Yeah, it turns out I’m joining the “manosphere beef” club. But rather than complaining about the actions of one particular person, or stereotypes of certain types of commenters on the blog roll, I want to complain about a fairly major tenet of the entire concept of Game. A tenet that upsets me because this little corner of the realm of philosophy has otherwise made such great strides in becoming sensible and realistic.

Gone are the days of PUA and the “Mystery Method” (which incidentally coincided directly with the most awkward of my teenage years), when “men” would prance about in rainbow colored top hats, zebra patterned spandex, and beaver-faced codpieces in a futile attempt to attract women, instead replaced with a sensible holistic method of self-improvement, subtle body language, and in general making yourself an interesting person (instead of dressing like an imbecile to generate interest…in the same way that circus clowns generate interest). And yet, this one tenet remains, a holdout of the Dark Ages of seduction.

The tenet I refer to is, of course, “negging”. For those of you new to this area of the internet, “negging” is essentially giving subtle insults to a woman you are attempting to seduce (typically, but not necessarily, in the form of backhanded compliments, e.g. “You look pretty good except for all those split-ends” or whatever). The idea is that you are attempting to take her off her “high horse” and, thus, more susceptible to your cocksmithery.

While, as mentioned previously, the “Attack Pattern Alpha” days of seduction are largely dead (“Okay, I’m gonna touch her elbow for exactly 4.3 seconds, then turn my head and cough, turn back, tell a joke…OH GOD SHE TOLD ME A JOKE WHAT DO I DO?!!11”) many proponents of neo-masculinity still cling to negging while (rightfully) eschewing the other aspects of this old style.

My question is, why? Just to clarify, I fully realize that the absolute worst thing you can do in attempting to be with a woman is put her upon a pedestal, act obsequious to her, and allow her to take charge. Even the most narrow-shouldered, sunken chested wimp wants to be a swaggering brute, and women, deep down, sometimes want to be dominated by their man (the popularity of 50 Shades of Grey would suggest this, as would the preponderance of fictional works, going back to AT LEAST The Sheik in the 1920s, that tell more or less the exact same story). Women sometimes want a man to be a brute, a cool asshole.

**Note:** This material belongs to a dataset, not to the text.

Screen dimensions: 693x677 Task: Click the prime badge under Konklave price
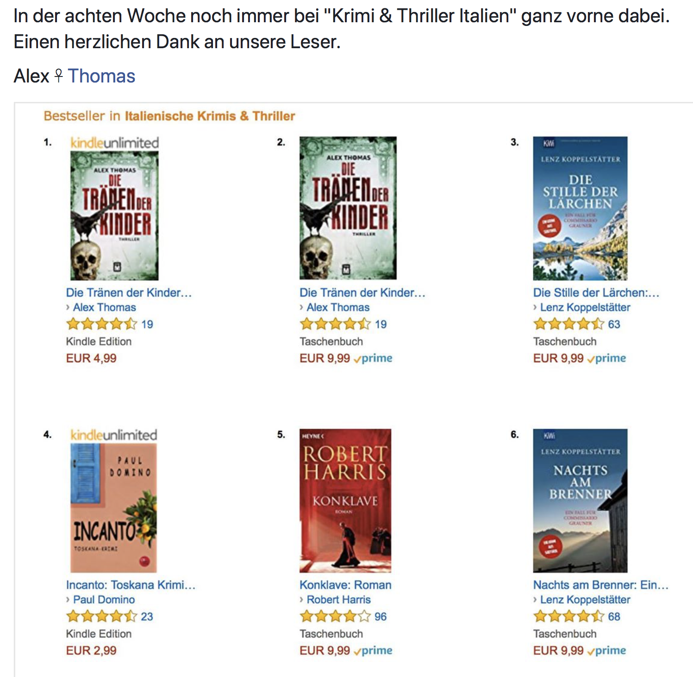tap(373, 651)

But negging, in my eyes, doesn’t seem to make one a “cool” asshole at all. Oh, it makes you an asshole, but a most un-cool sort of asshole. The sort of asshole that urinates in a soap dispenser, masturbates in public, and tramples an old lady for Black Friday deals: a petulant, venal asshole that makes others miserable for personal pleasure or miniscule gain.

A “cool” asshole is one who commits assholish deeds, but in a way that A) Benefits himself and his woman, and B) More importantly, shows off the masculine virtues in some way (those virtues being Strength, Courage,Mastery, and Honor, thank you Mr. Donovan). The main question I have is: how does dishing out catty little insults show your masculinity at all?

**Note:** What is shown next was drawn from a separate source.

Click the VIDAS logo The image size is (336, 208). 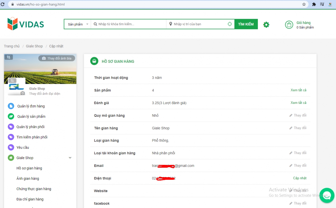pos(26,24)
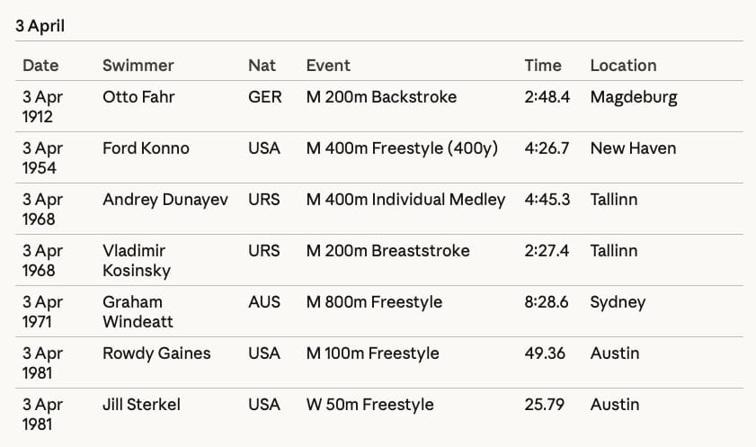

In fact, I would argue that negging is incredibly un-masculine, and actually hurts your chances with a woman. Every woman in the world that has been to public school (or really, dealt with any group of women in the same age demographic at all) has had to deal with the “Alpha Bitch”, which is exactly what it sounds like: the pretty, popular girl who is, well, a bitch, cattily insulting the other girls for every piddling little aspect of their bodies, their clothes, their boyfriends, and so on and so forth. Negging IS that. Please, somebody, explain to me how negging is any different from the antics of the high school alpha bitch that one would find in any Jerkville or Stinkburg anywhere on the planet.

To reiterate a previous paragraph, women do want a degree of domination from their men. Women are social creatures (much more so than men), and may be somewhat more conformist than men, but they’re not stupid. They ALL remember the torment they suffered from the alpha bitch, and it goes without saying they don’t exactly have fond memories of it.

She didn’t run into the arms of her bully and start scissoring her then, so what makes you think that’s going to change when a man does it? Do you think she’ll respect you, submit to you when she sees you looking off to the side, flailing your limp wrist, mumbling insults about the cellulite upon her thighs or her haircut?

If you can prove me wrong, please, do so in the comments section. Until then…if you want to be a dominant man, then be dominant: Fix up your posture, take up space, look her in the eye, tell her what you’re going to be doing rather than asking her, and (on occasion), throw her over your shoulder and ravish her. She’ll like it, trust me.

If you want to be a cool asshole, the Jack-The-Lad, then crack witty jokes (which, yes, sometimes entails teasing her, but always with a wink and a smile), use brute force in a beneficial way, hell, even commit a petty crime in her presence (I mean something like shoplifting an apple from a fruit cart, numbnuts). But for god’s sake, don’t act like a bitchy teenage girl to her. She suffered that enough in her adolescence.

PS: The picture was the first Google Image result for “clucking primadonna”-that’s what you are whenever you neg. Stop it.